ÇANAKKALE ZAFERİ

Şühedâ gövdesi, bir baksana, dağlar, taşlar

TAKİP ET


Şühed gövdesi, bir baksana, dağlar, taşlar...

O, rükû olmasa, dünyda eğilmez başlar,

Yaralanmış tertemiz alnından, uzanmış yatıyor,

Bir hill uğruna, y Rab, ne güneşler batıyor!

 

Tam yüzyıl önce 250.000 güneş battı. 250.000 genç bu topraklar için, bu vatan için, hilal uğruna toprağa düştü. Çanakkale sadece bir savaş mı kesinlikle hayır. Bir toplumun birlik ve beraberliğini gösteren en önemli kanıt. Silah desen silah yok, yiyecek yok, erzak yok, top yok, tüfek yok tek bir şey var sadece iman ve vatan sevgisi. İman gücünün teknolojiyi alt ettiği mucizevi bir savaş, görkemli bir destan… 100.yılını kutluyoruz bu yıl coşkuyla ve şehit olanları rahmete hüzünlenerek anıyoruz. Bizi biz yapan, millet olma ruhumuzun ortaya çıktığı bu zaferi kimi zaman buruk anılarla kimi zaman mucize hikayeleriyle anarız. Şimdilerde yaptığımız kardeşlik çağrılarının anlam kazandığı yer Çanakkale. Artık Çanakkale'de ki kardeşlik hikayeleri sadece tarihin sayfalarında kaldı belki de. Çünkü iman gücümüzü kullanmayı bıraktık. Mümin kardeşliği nedir unuttuk. Kasıtlı olarak unutturuldu bizlere. Aramıza nifak tohumları ekilerek bizi bize kırdırdılar. Var olan ve bu topraklarda yüzyıllardır devam eden kardeşliğimizi hedef aldılar. Japonya atılan atom bombalarını derslerinde işleyerek tarih bilinci oluştururken bizler Çanakkale zaferini sıradan bir savaşmış gibi göstererek önemsiz hale getirmeye çalıştık. Çanakkale ruhunu anlamadan, Çanakkale kardeşliğini anlamadan ne kardeşliği, ne de vatanseverliği anlayamayız. Bunu anlayamadığımız için de tarihimize, geçmişimize sahip çıkamayız. Tarihi ile kopuk yaşayan toplumların gelişmesi, ilerlemesi ve muvaffak olması da mümkün değildir. Çanakkale savaşında yaşanmış olan iki olaya yer vermek istiyorum. Belki bu zaferin önemini anlamamız için bize ışık tutar.
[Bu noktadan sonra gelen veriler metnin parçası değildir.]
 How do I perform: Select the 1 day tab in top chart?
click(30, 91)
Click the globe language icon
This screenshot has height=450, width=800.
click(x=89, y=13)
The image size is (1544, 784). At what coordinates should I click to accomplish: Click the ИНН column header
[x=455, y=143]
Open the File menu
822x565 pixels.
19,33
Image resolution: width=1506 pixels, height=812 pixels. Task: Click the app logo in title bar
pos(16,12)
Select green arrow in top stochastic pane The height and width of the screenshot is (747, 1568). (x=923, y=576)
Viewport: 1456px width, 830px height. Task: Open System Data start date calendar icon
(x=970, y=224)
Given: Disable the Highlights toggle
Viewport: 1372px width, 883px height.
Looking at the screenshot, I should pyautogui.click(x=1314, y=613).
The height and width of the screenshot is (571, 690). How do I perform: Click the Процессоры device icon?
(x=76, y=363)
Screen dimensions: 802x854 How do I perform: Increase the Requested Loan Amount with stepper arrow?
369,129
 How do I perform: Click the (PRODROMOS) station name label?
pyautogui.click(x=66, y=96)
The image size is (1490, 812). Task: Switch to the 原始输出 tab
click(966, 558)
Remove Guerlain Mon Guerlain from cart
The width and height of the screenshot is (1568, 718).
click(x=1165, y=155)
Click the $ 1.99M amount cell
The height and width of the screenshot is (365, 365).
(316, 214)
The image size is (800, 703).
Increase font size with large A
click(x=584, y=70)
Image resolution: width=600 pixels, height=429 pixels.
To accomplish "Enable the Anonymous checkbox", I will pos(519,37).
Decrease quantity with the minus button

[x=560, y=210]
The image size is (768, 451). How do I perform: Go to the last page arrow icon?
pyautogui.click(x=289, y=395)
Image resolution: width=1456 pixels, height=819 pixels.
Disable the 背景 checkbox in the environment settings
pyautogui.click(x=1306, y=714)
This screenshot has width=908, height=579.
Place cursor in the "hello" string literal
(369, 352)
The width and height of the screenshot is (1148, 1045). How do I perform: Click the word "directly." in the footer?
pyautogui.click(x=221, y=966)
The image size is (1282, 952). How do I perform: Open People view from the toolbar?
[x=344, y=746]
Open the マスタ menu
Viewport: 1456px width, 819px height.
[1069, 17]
Birinci Ordu Komutanı Alman General Liman Von Sanders Paşa, Cemil Conk ile birlikte Çanakkale'deki birlikleri denetlemeye gelmişlerdi. Mehmetçiklerin tüfek kayışları ve bellerindeki palaskalar sicimdendir. Sanders, Cemil Conk Bey'e 'Ne millet be, bizde olsa bu malzeme ile askeri talime çıkaramazsınız 'belime palaska bağla çıkayım der'. Bırak şimdi palaskayı sicimi, vücuduna saplanan kurşunları çakı ile çıkarıyor ve üzerine bez basıp sipere dönüyor ve ölümü hiçe sayarak, ölümle dans ederek savaşıyor… İşte bunu izah edemezsiniz, hiçbir milletin tarihinde örneğini gösteremezsiniz!

Bir Çanakkale gazimiz savaşla ilgili bir hatırasını şöyle anlatıyor: Arıburnu'nda çarpışırken bir ara baktım tetiği çekiyorum ama silah patlamıyor. Tam da zamanında bozuldu silah diye düşündüm. Arkadaşa seslendim benim silaha baksana bir tutukluluk yaptı herhalde diye. Arkadaşım dönüp baktı bana ne silah tutulması arkadaşım senin parmağın kopmuş dedi. Meğer benim parmağıma düşman kurşunu gelmiş de parmağım kopmuş. Bu kahramanlık anılarını göğsümüzü gere gere anlatalım artık. Bir millet küllerinden nasıl doğar, nasıl var olur gösterelim. En önemlisi artık tarihimizle barışalım ve tarihimizi gururla anlatalım. Akif' in Çanakkale Şehitlerine yazdığı o mükemmel şiirin son mısralarıyla bitirmek istiyorum yazımı:

 

Ey şehîd oğlu şehîd, isteme benden makber,

                               Sana gûşunu açmış duruyor Peygamber.